Analysis Indicates FOMC-Related Selloffs May Impact BTC in 2026
According to analyst Ted Pillows, Bitcoin has experienced declines ranging from 6% to 30% after each of the last six FOMC meetings. His chart illustrates several significant pullbacks occurring between mid-2025 and early 2026, highlighting that post-FOMC weakness has become a recurring trend. Based on this data, he suggests that if Bitcoin were to decline by another 6%, it would hover around $67,000; conversely, a more severe drop of up to 30% could see it plummet towards $50,000 in the year ahead.

Comparison of Bitcoin’s Post-FOMC Drops: Source: Ted Pillow
The chart showcases various corrections clustered around FOMC meeting dates, revealing smaller dips between 6% and 9%, alongside two significant drops exceeding 28%. This trend indicates that macroeconomic events have consistently influenced short-term price movements for Bitcoin. While the chart does not guarantee similar outcomes will occur again in the future according to AP style guidelines, it does demonstrate traders’ tendency to mitigate risk surrounding Fed announcements—especially during periods when overall market sentiment is weak.

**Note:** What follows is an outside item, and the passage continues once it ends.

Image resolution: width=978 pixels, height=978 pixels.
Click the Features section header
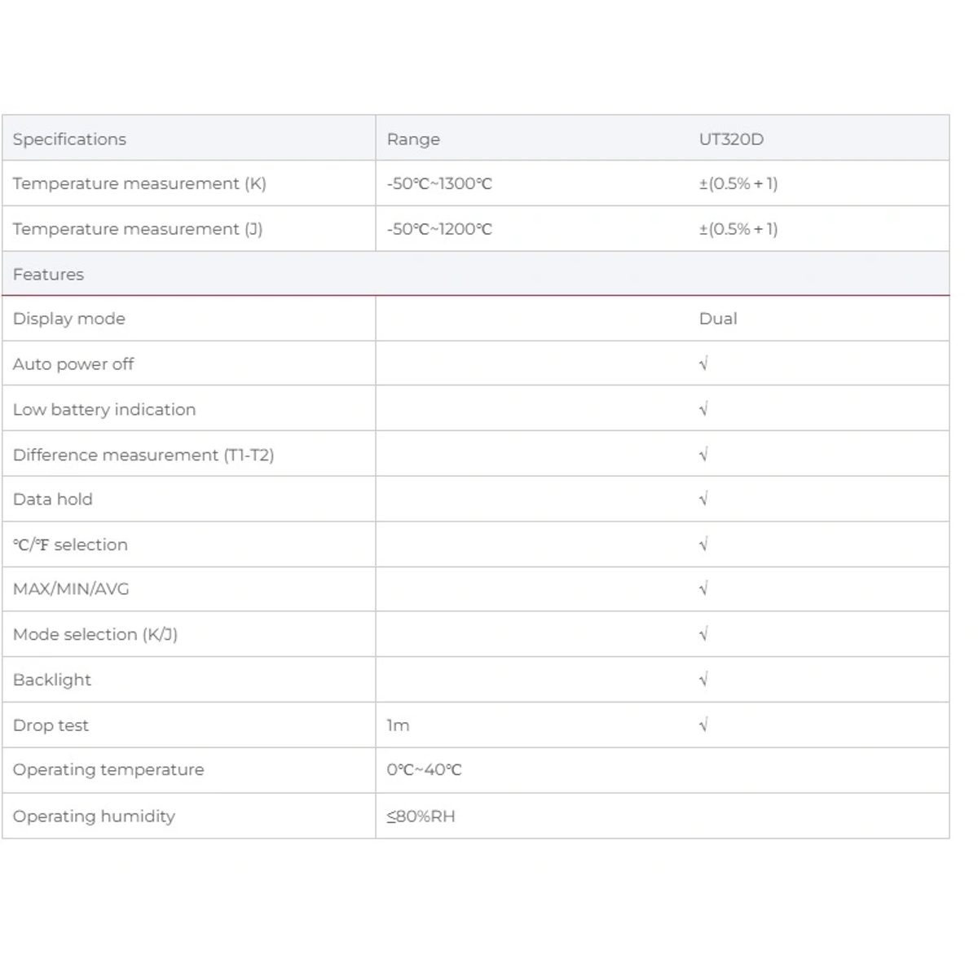[x=48, y=274]
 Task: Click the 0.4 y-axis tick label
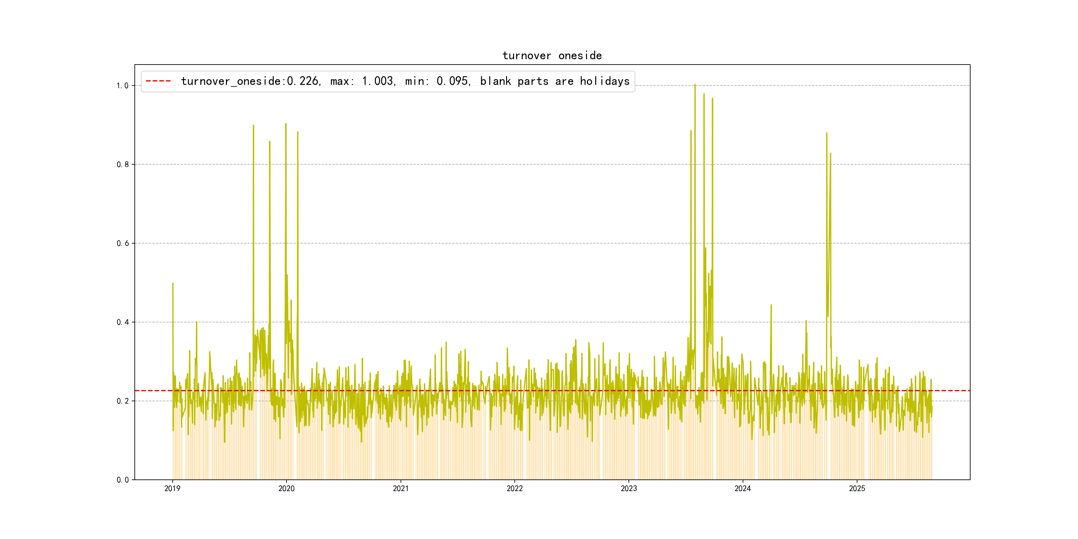(122, 322)
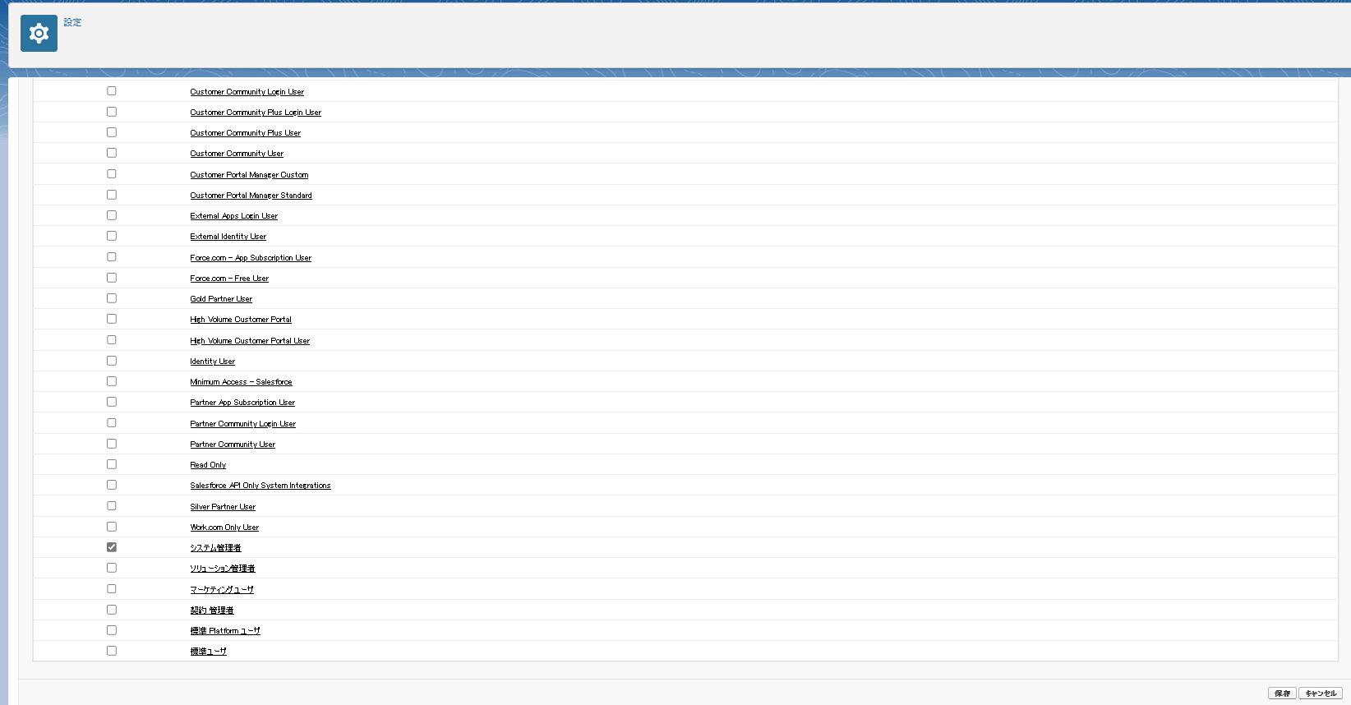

Nevertheless, these levels should be viewed as potential scenarios rather than certainties. A decrease toward $67,000 aligns with the lower range observed during recent FOMC-induced declines; however, falling to $50,000 would signify an even larger risk-off scenario. Consequently, this analysis positions the year ahead as one where Bitcoin may remain particularly responsive to signals from Fed policies and broader market dynamics.
Bitcoin Liquidation Heatmap Reveals Liquidity Cluster Acting as Price Magnet
The liquidation heatmap for Bitcoin highlights a substantial liquidity cluster forming at lower price ranges where high-leverage positions are concentrated. Such structures typically act like magnets since prices tend to gravitate towards areas with significant liquidation pools. The heatmap shows multiple past interactions with similar zones where prices entered these regions before either stabilizing or reversing direction.

Bitcoin Liquidation Heatmap: Source: CoinGlass
Additionally, previously identified zones near local highs illustrate how liquidity accumulated above current price levels before sharp rejections occurred thereafter. This pattern underscores how leveraged positions can induce volatility in both upward and downward directions; when liquidity builds above current prices they may trigger upward movement until those liquidations occur—after which markets often pivot toward subsequent liquidity pockets.
The focus now shifts toward the highlighted lower band containing higher concentrations of liquidation levels remaining intact. This implies continued downside pressure until such liquidity is cleared away from the market landscape; thus framing current conditions more as driven by liquidity dynamics rather than merely trending movements—with pricing reacting predominantly based on areas where leverage concentration exists most heavily.